Anion Binding to Liver Alcohol Dehydrogenase

Abstract

Complex formation at the general anion-binding site of the [horse] liver alcohol dehydrogenase subunit was characterized by transient-state kinetic methods using NADH as a reporter ligand. Equilibrium dissociation constants for anion binding at the site are reported. They conform basically to the lyotropic series of affinity order, with exceptionally tight binding of sulfate. The particular specificity for sulfate might be a general characteristic of anion-binding enzymic arginyl sites. Anionic species of phosphate and pyrophosphate buffer solutions do not interact significantly with the general anion-binding site over the pH range 8-10. At lower pH, phosphate binding becomes significant due to complex formation with the monovalent H2PO4- species.

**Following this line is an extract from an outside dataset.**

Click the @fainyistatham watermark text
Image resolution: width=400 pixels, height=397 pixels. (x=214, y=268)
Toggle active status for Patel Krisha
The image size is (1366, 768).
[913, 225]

The latter interaction corresponds to a dissociation constant of about 60 mM, indicating that phosphate binding is comparatively weak also at low pH. Previously reported pH dependence data for coenzyme bindng to liver alcohol dehydrogenase cannot be much affected by coenzyme-competitive effects of buffer anion binding. Kinetic parameter estimates now determined for NADH binding in weakly buffered solutions agree within experimental precision with those obtained previously from measurements made in buffer solutions of 0.1 M ionic strength.